Elle ouvrit la croisée ; et la tête nue, ses superbes cheveux tombant en désordre, et son beau bras légèrement recouvert de son manteau, elle répondit par un geste et des signes de tête aux cris de joie des guerriers, que l’écho répétait à plusieurs milles à la ronde. Lorsque le premier élan de son ivresse fut passé, elle se rappela qu’elle était à peine vêtue, et, mettant ses mains sur son visage, qui se couvrit de rougeur, elle se retira précipitamment de la fenêtre. On devina aisément la cause de sa retraite : ce qui augmenta l’enthousiasme général pour une princesse qui, dans son empressement à reconnaître le service que ses sujets venaient de lui rendre, avait oublié la dignité de son rang.
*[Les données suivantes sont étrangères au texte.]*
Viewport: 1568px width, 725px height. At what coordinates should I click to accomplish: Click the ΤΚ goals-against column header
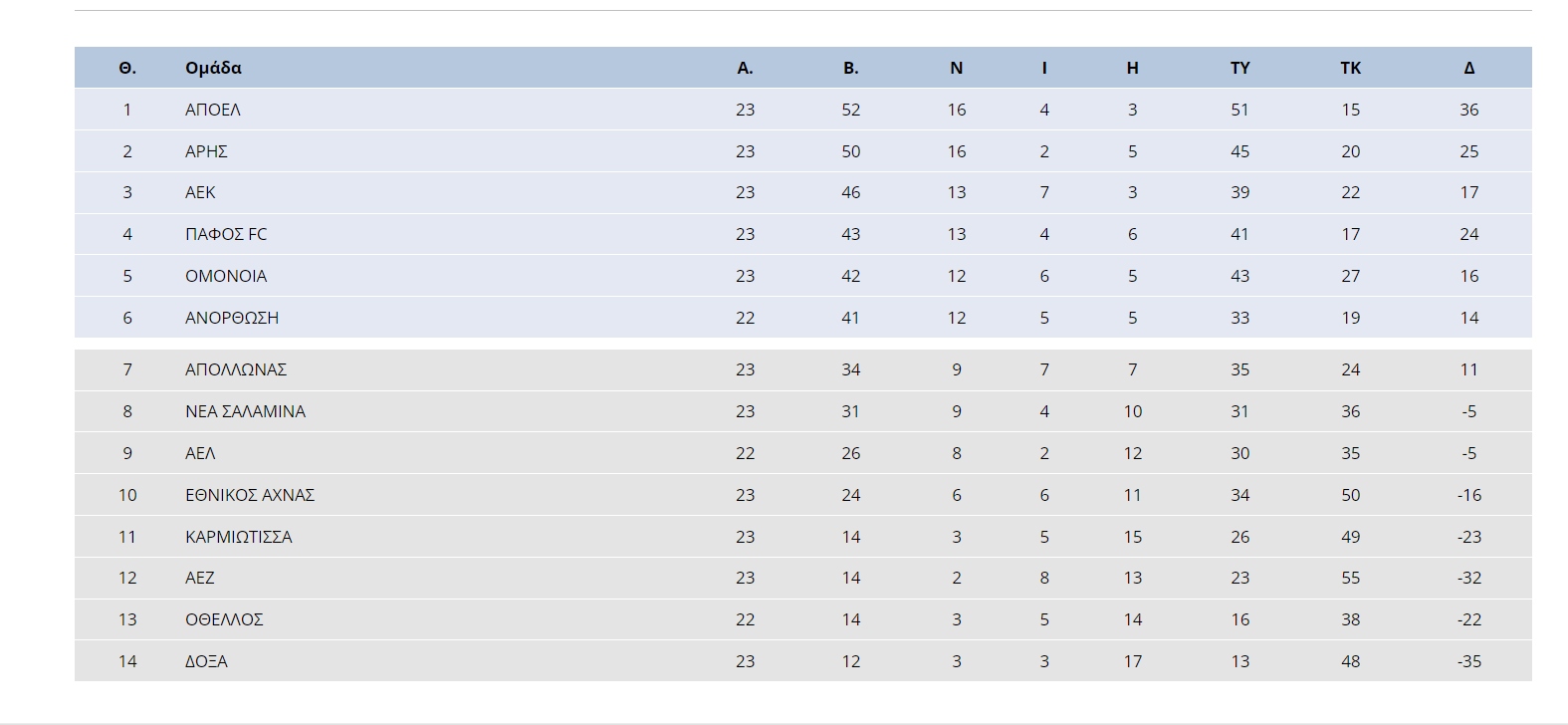pyautogui.click(x=1350, y=68)
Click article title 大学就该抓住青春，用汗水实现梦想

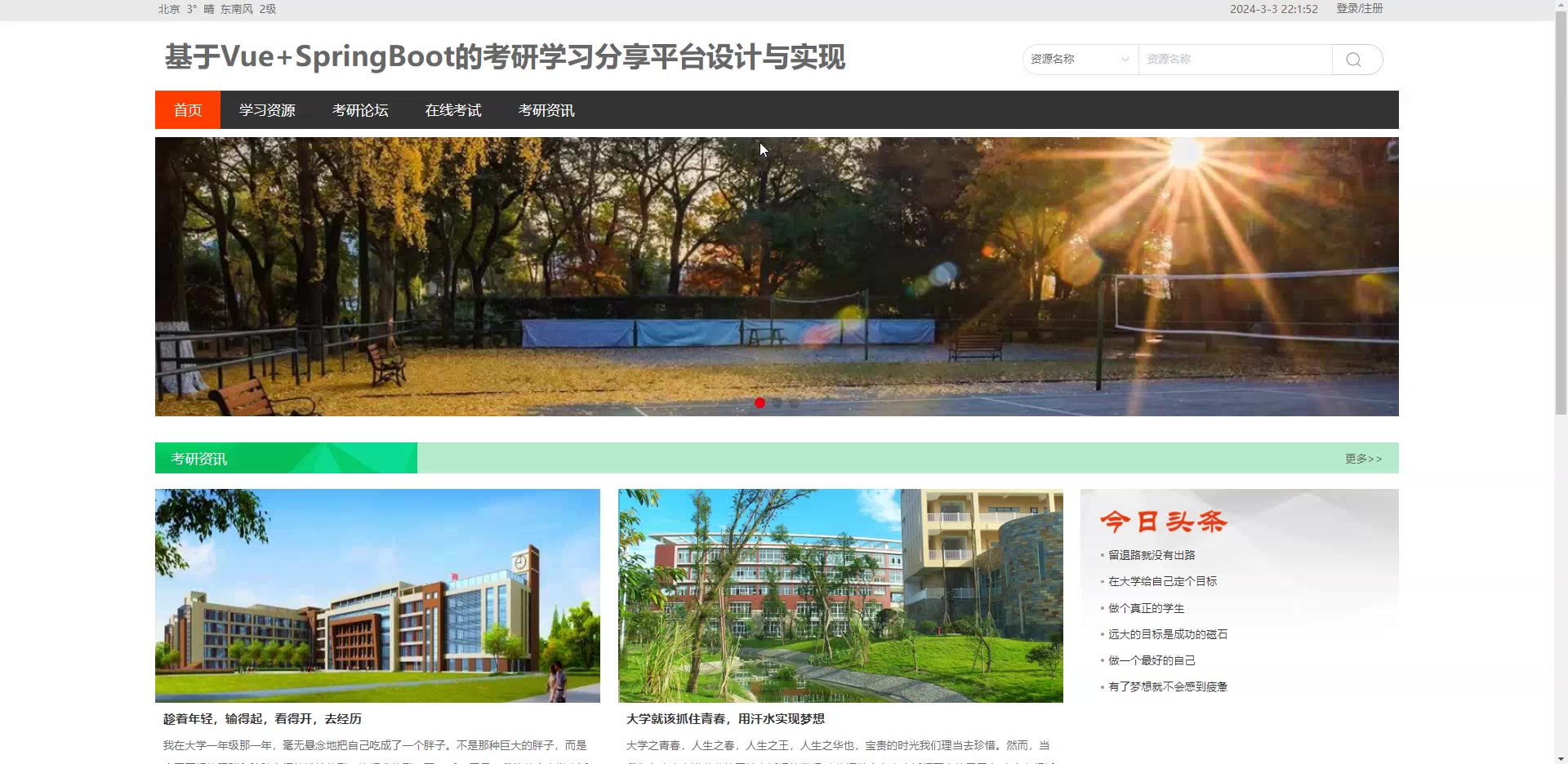pos(725,719)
Les attraits sans parure de cette femme charmante touchèrent plus les spectateurs guerriers que n’auraient fait les pompeux ornements de ses habits royaux : et ce qui aurait semblé trop libre dans sa manière de se présenter à leurs yeux fut plus qu’excusé par l’enthousiasme du moment, et par la délicatesse que fit voir sa retraite précipitée. À peine les acclamations étaient-elles éteintes, qu’elles se renouvelaient aussitôt, et leurs sous se perdaient encore dans les bois et dans les montagnes. Dans cette nuit, beaucoup jurèrent sur la croix de leurs épées, que la main ne se dessaisirait pas de son arme que Marie Stuart ne fût rétablie dans ses droits. Mais que sont les promesses, que sont les espérances des mortels ? Dix jours après, ces braves et fidèles guerriers étaient morts, ou captifs, ou en fuite.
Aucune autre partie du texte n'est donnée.